Longs would probably agree holding it feels like holding a speculative stock, but it has no debt, its growth has been phenomenal, and the PEG is just 1.07 with a forward P/E of 24.48. It even has $405.78 million total cash. If only management would cool it with the secondaries this stock would be much less volatile.
Coach, Inc. (NYSE:COH) Plunges
Michael Kors has certainly been outperforming closest luxury accessories rival Coach, Inc. (NYSE:COH), with Coach hitting a 52-week low on Feb. 21. Part of the downbeat news hitting Coach is that longtime CEO Lew Frankfort will retire in 2014. Under his management he brought what was a small niche leather goods seller to become a publicly traded company with a market cap of $13.37 billion. He will sorely be missed but has promised a seamless transition.

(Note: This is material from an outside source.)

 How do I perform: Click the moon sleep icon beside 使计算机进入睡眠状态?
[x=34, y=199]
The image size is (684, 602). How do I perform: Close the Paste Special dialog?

One of the most noteworthy items of interest about Lew Frankfort is how much Coach stock he continues to hold — 2,064,547 shares as of Dec. 26. The stock is down some 35% over the last year and not even the news it was branching off into apparel has helped. It’s trading at a 13.14 P/E now with a 2.5% yield and a PEG of .96. The dividend payout ratio is a reasonable 31% and it has a return on equity of 53.18%.